Combinations of psychotropic medications are prescribed frequently for patients whose illnesses prove resistant to single agents. When adverse events occur in such situations, particularly when using the newer agents, determining which medication or combination is responsible is difficult.
We report an episode of neutropenia in such a patient, in which the temporal sequence strongly suggests that nefazodone was the cause.
The patient, a 42-year-old woman, had a 20-year history of bipolar affective disorder, with a rapid-cycling, treatment-resistant pattern emerging despite trials of all conventional mood-stabilisers. Clozapine was added to her sodium valproate (2500 mg daily) in June 1998, and, at a dose of 325 mg daily, prevented further episodes of mania. Because of her continued and severely disabling depressions, nefazadone was commenced (other antidepressants having proven ineffective) on 15 October 1999. The dose was gradually increased over 3 weeks to a maximum of 200 mg twice daily. Within a week of reaching this dose her neutrophil count, having previously always been within the normal range, decreased to 1.8 × 109/L. The nefazodone was continued, but the white blood count monitored on alternate days.
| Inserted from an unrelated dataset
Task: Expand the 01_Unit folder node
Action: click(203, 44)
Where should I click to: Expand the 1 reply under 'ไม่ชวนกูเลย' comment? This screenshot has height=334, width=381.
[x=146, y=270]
The neutrophil count remained in the range of 1.7–2.3 × 109/L (with one exception of 2.9 × 109/L), over the next month, with 50% of the results equal to or below 2.0 × 109/L. At this point, the nefazodone was discontinued due to concern at the persisting low neutrophil count, unacceptable side-effects and lack of response. Within 1 week of the discontinuation of nefazodone her neutrophil count rose to 4.6 × 109/L and has continued in the range of 2.5–5.3 × 109/L since.
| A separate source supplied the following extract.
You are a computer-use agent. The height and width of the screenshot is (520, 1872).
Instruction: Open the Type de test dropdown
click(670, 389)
Neutropenia is not a recognised adverse effect of nefazodone. The manufacturers do not report any cases, and the World Health Organization database reports three cases, only one of which is well-documented. A search of Embase/Excerpta Medica found one report, that of Fogelson [1], who reported a similar case with a rapid onset of leukopenia after starting nefazodone which remitted within a short time of the drug's discontinuation.
Clozapine can cause neutropenia. However, it is unlikely that this occurred in a transitory fashion after 16 months on clozapine, during which time the patient had not had any episodes of leucopenia. Nefazodone can cause a rise in the serum level of clozapine [2], but the leucopenic effect of clozapine is not dose-related [3], and the patient's serum level of clozapine remained stable during this time.
Sodium valproate is known to cause leucopenia [4]. However, given that the patient had been stable on this medication for some years without any adverse effects, it seems unlikely that this transient event was caused by valproate. The serum valproate level remained stable throughout this time.
Because of the patient's lack of response to the medication, and its unacceptable side-effects, as well as the ethical issues, she was not rechallenged with nefazodone. However, the temporal sequence, with the return of the neutrophil count to normal after the discontinuation of the nefazodone, must raise concern that this drug may have been responsible.